When you transcribe the entries below, keep the wording exact and omit the pictures.

** Input records follows **

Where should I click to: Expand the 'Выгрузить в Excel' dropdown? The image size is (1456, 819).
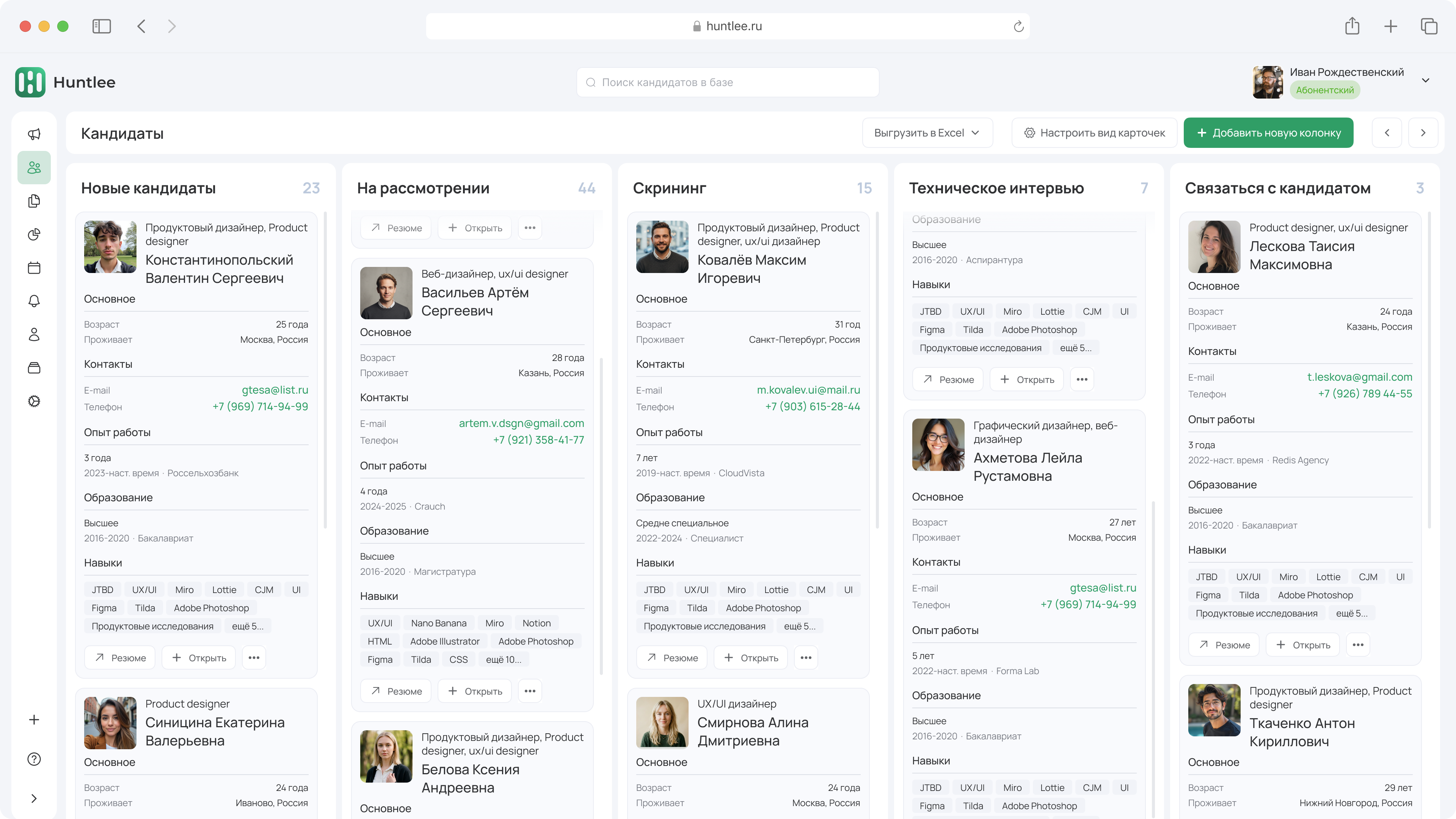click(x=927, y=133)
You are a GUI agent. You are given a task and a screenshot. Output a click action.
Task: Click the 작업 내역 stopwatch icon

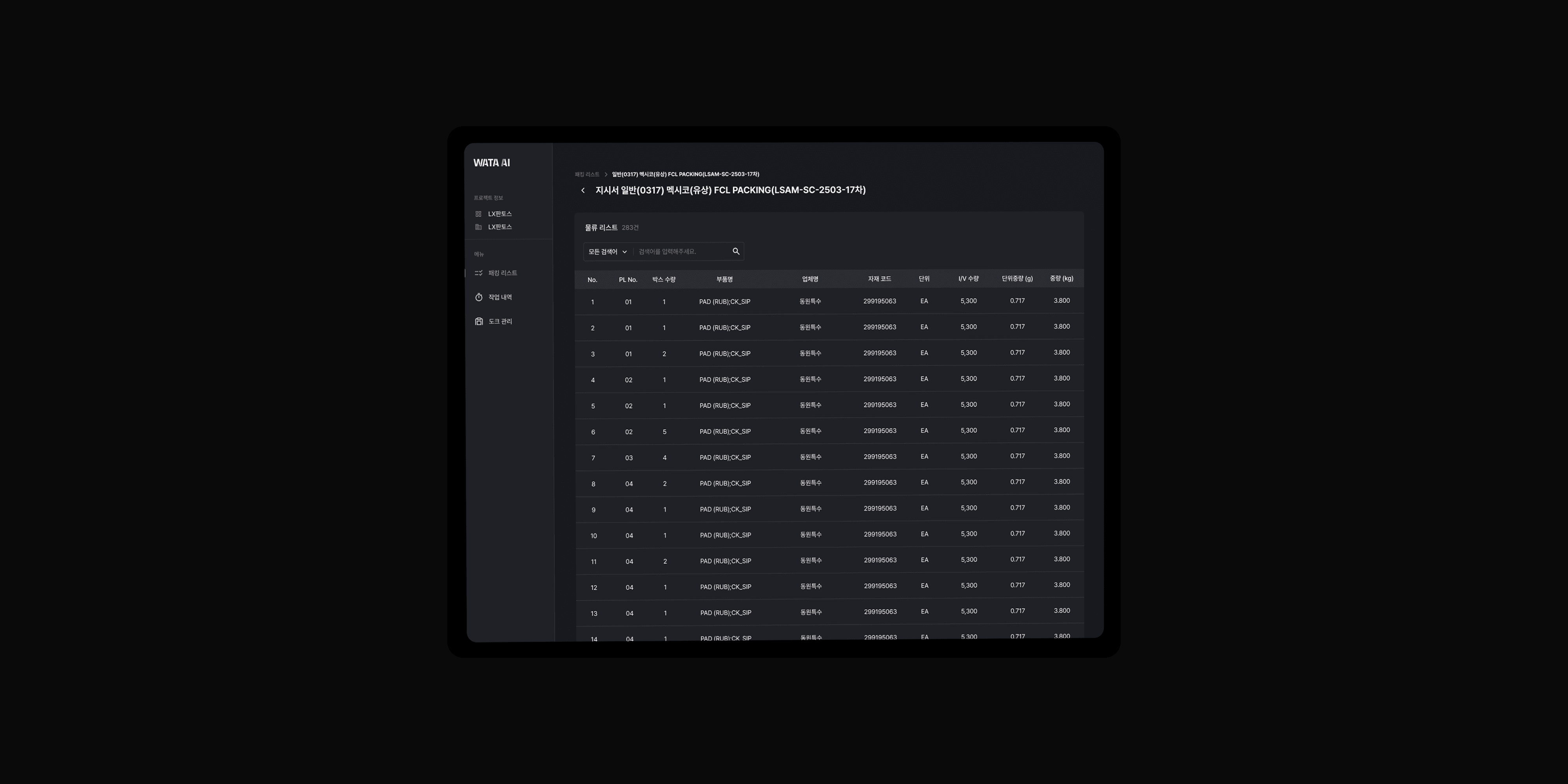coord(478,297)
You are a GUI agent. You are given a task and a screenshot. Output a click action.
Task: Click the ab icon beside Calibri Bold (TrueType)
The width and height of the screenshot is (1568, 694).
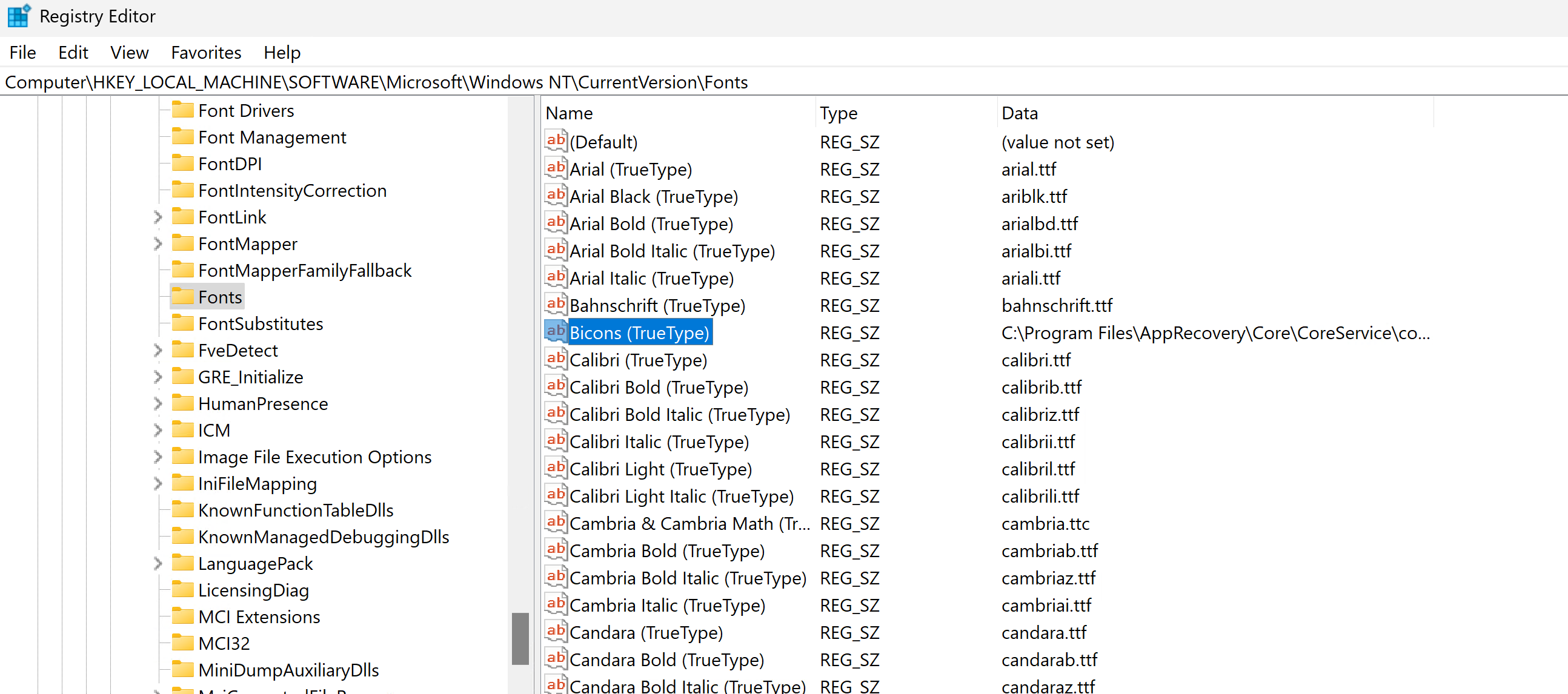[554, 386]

** End of Input records **

◆ **Answer to this exercise**
Where should I click to: Expand the 'Выгрузить в Excel' dropdown? The image size is (1456, 819).
click(x=927, y=133)
You are a GUI agent. You are given a task and a screenshot. Output a click action.
Task: Click the 작업 내역 stopwatch icon

coord(478,297)
You are a GUI agent. You are given a task and a screenshot. Output a click action.
Task: Click the ab icon beside Calibri Bold (TrueType)
The width and height of the screenshot is (1568, 694).
[554, 386]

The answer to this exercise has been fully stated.